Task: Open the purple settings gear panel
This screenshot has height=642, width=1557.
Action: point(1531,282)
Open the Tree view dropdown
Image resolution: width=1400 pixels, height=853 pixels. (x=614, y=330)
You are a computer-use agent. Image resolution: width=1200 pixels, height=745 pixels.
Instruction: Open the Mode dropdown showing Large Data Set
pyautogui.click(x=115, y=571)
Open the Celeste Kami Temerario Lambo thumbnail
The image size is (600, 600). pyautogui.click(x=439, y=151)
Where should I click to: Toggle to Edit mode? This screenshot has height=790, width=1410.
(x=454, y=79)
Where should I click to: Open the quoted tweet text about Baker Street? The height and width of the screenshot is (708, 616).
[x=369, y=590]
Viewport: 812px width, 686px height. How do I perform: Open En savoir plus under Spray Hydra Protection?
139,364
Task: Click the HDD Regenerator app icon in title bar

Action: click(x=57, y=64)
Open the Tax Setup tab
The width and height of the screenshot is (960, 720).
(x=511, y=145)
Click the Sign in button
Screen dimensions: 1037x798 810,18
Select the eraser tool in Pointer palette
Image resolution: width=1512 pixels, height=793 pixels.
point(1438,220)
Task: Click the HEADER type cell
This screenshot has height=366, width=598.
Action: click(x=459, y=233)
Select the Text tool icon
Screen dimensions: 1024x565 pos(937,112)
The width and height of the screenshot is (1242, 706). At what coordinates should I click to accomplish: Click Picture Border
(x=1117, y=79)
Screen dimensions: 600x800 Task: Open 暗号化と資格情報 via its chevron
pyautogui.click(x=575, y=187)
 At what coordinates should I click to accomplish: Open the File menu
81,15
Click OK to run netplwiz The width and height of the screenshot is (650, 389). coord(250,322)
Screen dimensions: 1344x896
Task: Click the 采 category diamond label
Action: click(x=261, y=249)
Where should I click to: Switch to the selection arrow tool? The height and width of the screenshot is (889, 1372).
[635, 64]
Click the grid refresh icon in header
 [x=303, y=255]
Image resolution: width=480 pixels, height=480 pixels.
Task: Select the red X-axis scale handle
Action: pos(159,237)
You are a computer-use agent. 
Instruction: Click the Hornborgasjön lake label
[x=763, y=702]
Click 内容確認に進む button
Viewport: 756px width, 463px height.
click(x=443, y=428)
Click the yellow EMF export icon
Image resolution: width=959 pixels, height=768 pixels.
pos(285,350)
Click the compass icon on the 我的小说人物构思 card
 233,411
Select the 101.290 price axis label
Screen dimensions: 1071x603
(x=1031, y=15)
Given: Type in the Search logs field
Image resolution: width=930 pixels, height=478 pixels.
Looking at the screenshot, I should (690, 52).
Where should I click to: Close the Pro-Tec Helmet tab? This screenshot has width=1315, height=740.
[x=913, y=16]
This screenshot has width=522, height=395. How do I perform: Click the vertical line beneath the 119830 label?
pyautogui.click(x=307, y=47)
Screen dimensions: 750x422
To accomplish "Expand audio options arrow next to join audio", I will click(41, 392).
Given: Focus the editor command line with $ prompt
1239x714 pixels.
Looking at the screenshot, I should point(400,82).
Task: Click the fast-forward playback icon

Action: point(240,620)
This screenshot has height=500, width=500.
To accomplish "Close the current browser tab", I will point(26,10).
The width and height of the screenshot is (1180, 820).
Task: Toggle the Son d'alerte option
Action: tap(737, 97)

**Description of the task:** Nothing but a number should be written: how many lines of the preceding listing contain "Given".

**Problem solution:** 2